An amendment to the BVI Business Companies Act that passed last Thursday in the House of Assembly includes several provisions designed to strengthen the territory’s compliance with international standards combating harmful tax practices and money laundering, leaders said.

“This bill follows an extensive review by and consultation with practitioners within the financial services industry,” Premier Dr. Natalio “Sowande” Wheatley said last Thursday in the HOA.

He explained that the provisions mainly address issues surrounding struck-off companies, the abolition of bearer shares, and record-keeping measures, among others.

The same day, International Tax Authority Director La Toya James spoke at the BVI Finance Breakfast Forum, where she explained the ITA’s role in the new legislation.

“We encourage the industry to get familiar with the amendments, which may affect them and their clients differently,” she said.

Bearer shares regime

The bill — which awaits the governor’s assent — abolishes a regime that allows for the redemption of bearer shares. Such shares are owned by anyone who holds the physical stock certificate, and they are not registered with any central authority that can track their ownership or transfer.

VI companies have not been allowed to issue bearer shares since January 2010. Accordingly, owners of bearer share companies were required to either convert the shares into registered shares, or deposit all the bearer shares with an authorised custodian, according to the text of the act.Even though the custodianship regime would in theory “allow us to identify the owners of bearer shares, it has proven to be difficult, as many custodians are allowed to be operating outside of BVI,” Ms. James said last Thursday.

Dr. Wheatley called the current regime “challenging and unnecessary in light of emerging international standards on greater transparency,” and said the new provision would abolish the regime altogether.

Record-keeping

Another provision in the amendment would allow the registered office of a company to “continue to be the registered office which the company had at the time of termination of any business relationship,” according to the premier.

Dr. Wheatley said this measure will assist the ITA in responding to mutual legal assistance requests from abroad.

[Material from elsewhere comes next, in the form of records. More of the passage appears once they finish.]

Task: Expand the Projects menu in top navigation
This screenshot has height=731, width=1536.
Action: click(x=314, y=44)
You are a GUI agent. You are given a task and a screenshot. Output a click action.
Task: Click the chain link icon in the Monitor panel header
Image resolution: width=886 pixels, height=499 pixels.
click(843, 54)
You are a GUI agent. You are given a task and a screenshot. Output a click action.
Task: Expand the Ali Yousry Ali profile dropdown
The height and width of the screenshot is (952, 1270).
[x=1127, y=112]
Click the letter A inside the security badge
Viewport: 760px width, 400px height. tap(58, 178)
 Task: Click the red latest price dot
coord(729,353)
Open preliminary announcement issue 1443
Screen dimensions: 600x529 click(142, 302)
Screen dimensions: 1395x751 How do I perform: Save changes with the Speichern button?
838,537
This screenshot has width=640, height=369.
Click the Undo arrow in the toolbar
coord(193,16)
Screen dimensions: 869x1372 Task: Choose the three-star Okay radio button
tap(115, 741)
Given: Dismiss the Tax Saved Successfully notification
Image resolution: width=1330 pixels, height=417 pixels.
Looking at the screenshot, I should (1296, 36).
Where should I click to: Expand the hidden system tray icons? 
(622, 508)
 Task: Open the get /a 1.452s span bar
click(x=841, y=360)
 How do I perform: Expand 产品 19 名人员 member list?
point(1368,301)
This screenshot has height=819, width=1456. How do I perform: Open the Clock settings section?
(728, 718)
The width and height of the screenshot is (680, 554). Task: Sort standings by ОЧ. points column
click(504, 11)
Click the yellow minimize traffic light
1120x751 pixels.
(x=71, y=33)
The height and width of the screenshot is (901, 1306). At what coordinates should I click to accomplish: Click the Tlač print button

Ms. James explained that accounting records “are the only records that are not required to be kept onshore in the BVI right now,” which can make them difficult to access if needed.

“We rely heavily on the cooperation of these companies to provide these records to the assessment team,” she said, adding that the bill’s provisions should make this process easier.

The bill also streamlines rules relating to struck-off companies and specifies the timeline for the resignation of a registered agent when a company is struck off.

In addition, it establishes a framework for requiring companies filing returns with their registered agents to provide a list of directors upon request.

The premier said the amendments “are required for the territory to continue to remain compliant with emerging global standards in financial services.”

Other provisions

Another part of the bill, the premier said, would allow a company the freedom to move out of the VI and register elsewhere as long as it provides advance notice to its members and creditors and publishes a notice in the Gazette.

“These requirements will provide appropriate notice to persons who may, for any reason, object to the continuation and accordingly advise themselves of any step they may wish to pursue in relation to their company,” the premier said.

The reforms will also include amendments to require voluntary liquidators of VI companies to hold specific qualifications and to be either licensed insolvency practitioners or resident in the VI.